In the beginning, though, it was all about acoustic guitars, those of six and 12 strings. The first record, Lightfoot!, features some future concert staples like “Steel Rail Blues” and “I’m Not Sayin’” as well as compositions already made familiar by others. Peter Paul & Mary had cut “For Lovin’ Me,” Marty Robbins “Ribbon of Darkness,” and both Ian & Sylvia and PP&M “Early Morning Rain,” all in 1965. Diversifying Lightfoot! are “Oh Linda,” a blues with string bass as the solo instrument, and a nature meditation called “Long River.” The bassist Bill Lee (Spike’s father) helped “The Way I Feel,” a song using oak trees and bird behaviors to metaphorize human eros, to groove deeply, and David Rea and Bruce Langhorne played additional guitars.
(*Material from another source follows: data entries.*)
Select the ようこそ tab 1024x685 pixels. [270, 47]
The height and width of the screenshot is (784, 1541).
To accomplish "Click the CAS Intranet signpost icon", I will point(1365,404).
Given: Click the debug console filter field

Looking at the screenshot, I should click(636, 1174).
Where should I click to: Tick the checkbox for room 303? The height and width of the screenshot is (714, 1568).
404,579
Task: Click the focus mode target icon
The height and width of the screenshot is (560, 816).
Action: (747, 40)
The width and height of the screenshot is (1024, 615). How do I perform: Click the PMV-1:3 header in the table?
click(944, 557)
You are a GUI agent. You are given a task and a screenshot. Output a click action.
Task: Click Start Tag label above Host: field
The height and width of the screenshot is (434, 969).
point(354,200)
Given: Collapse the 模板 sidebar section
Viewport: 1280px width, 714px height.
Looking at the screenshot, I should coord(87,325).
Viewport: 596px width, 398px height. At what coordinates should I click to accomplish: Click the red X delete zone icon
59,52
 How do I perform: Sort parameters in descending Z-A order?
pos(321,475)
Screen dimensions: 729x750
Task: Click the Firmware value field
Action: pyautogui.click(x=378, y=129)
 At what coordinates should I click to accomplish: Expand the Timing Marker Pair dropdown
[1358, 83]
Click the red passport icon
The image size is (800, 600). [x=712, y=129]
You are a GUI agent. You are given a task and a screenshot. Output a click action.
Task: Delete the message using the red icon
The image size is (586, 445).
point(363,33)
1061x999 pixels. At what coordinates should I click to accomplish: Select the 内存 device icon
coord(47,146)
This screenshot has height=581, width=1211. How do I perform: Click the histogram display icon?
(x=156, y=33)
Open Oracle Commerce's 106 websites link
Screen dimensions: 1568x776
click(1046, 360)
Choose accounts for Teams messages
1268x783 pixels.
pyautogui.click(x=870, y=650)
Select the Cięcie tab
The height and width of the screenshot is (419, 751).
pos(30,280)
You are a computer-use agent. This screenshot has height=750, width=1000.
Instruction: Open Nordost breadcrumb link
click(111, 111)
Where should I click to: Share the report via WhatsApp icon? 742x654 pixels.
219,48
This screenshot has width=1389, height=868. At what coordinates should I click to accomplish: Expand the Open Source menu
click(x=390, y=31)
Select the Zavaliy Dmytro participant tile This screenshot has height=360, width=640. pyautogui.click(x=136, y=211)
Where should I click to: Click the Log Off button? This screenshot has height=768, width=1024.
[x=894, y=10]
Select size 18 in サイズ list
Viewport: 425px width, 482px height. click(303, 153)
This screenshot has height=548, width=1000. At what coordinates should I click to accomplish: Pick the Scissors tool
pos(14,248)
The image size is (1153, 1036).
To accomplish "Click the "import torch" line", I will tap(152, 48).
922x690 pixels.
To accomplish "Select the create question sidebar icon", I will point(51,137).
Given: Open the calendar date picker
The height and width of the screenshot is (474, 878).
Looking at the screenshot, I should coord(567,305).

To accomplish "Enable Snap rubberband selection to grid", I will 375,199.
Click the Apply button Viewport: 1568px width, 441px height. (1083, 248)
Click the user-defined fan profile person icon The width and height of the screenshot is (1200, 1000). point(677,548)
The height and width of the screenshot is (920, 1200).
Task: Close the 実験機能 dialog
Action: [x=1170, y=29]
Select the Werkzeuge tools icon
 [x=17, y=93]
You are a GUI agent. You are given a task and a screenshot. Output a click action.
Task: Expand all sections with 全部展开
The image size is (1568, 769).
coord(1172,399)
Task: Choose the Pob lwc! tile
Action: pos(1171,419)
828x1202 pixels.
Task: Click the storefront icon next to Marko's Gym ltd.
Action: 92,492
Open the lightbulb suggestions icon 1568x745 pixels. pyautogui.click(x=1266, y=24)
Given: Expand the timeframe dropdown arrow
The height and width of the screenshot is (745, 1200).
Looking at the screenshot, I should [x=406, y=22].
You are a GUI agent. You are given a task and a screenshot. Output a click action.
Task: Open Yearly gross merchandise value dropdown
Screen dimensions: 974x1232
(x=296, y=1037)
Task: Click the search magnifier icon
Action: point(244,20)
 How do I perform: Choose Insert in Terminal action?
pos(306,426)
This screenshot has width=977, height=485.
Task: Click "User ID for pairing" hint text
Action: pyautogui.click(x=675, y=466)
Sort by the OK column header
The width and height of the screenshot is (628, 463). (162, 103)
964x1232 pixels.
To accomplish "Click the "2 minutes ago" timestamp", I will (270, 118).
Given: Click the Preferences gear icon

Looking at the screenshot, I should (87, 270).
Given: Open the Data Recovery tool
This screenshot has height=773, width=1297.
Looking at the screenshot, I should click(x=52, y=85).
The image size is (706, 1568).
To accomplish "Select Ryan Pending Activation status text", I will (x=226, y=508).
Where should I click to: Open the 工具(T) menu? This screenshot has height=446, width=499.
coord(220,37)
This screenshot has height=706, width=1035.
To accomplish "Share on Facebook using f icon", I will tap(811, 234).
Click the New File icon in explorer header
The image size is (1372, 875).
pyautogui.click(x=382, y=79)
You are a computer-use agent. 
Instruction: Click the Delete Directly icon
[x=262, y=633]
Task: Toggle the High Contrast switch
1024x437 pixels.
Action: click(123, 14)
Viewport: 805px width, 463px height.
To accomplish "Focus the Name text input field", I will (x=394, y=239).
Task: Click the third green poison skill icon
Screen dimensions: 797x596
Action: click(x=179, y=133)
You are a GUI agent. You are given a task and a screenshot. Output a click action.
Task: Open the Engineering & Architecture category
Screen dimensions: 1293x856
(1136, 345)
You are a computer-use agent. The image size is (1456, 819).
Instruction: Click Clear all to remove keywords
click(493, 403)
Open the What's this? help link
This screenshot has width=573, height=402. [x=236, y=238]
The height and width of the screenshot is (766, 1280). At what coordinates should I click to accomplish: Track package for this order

Three covers (written by Phil Ochs, Ewan MacColl, and Hamilton Camp—incidentally a Chicago Second City performer like John Belushi) suggested that Lightfoot was a vocal interpreter as much as he was a writer, and helped insure against sophomore slump.

Starting at Lightfoot’s second record, 1967’s The Way I Feel (that song now re-recorded in a more psychedelic arrangement), and continuing for many records after, the live-performance trio of guitar-guitar-bass served as his core sound. The bassist was John Stockfish at first, later Rick Haynes, who joined the team in 1969 and, remarkably, is still there. The second guitarist bouncing off of Lightfoot’s skilled playing was a superweapon of a Saskatchewanian named Laurice “Red” Shea. Shea was already a known quantity in Canadian folk and rock-and-roll by the time of Lightfoot’s breakout, having done TV and records with his brother Les from his teens. To hear him flutter over tracks like “Canadian Railroad Trilogy,” “Miguel,” and “Magnificent Outpouring” is to marvel at his fluidity, and to wonder about the origins of his unusual style. Some of it traces to electric guitar vocabulary, and some is consistent with Bruce Langhorne’s genteel blues, as branded into the first record. Shea loves double-stops, rapid pull-offs, and beguiling unbends that cross over subdominant and dominant sevenths. He drapes already melodramatic songs in shamelessly flamboyant chord colors (e.g. the three pyramidal chords that end “Softly”). His country influences include, almost surely, Chet Atkins, Merle Travis, and Grady Martin, and his clean cross-pick patterns hint at John Hurt. But Shea is his own man, with a heedless creativity to his back-up that never lets up—he’s always playing, as though self-entertaining. It shouldn’t work, but undermixed as it is, it does; also, the tumult of information raining from Shea’s and Lightfoot’s combined strings is offset by Stockfish/Haynes, who do a lot of pedalling and droning.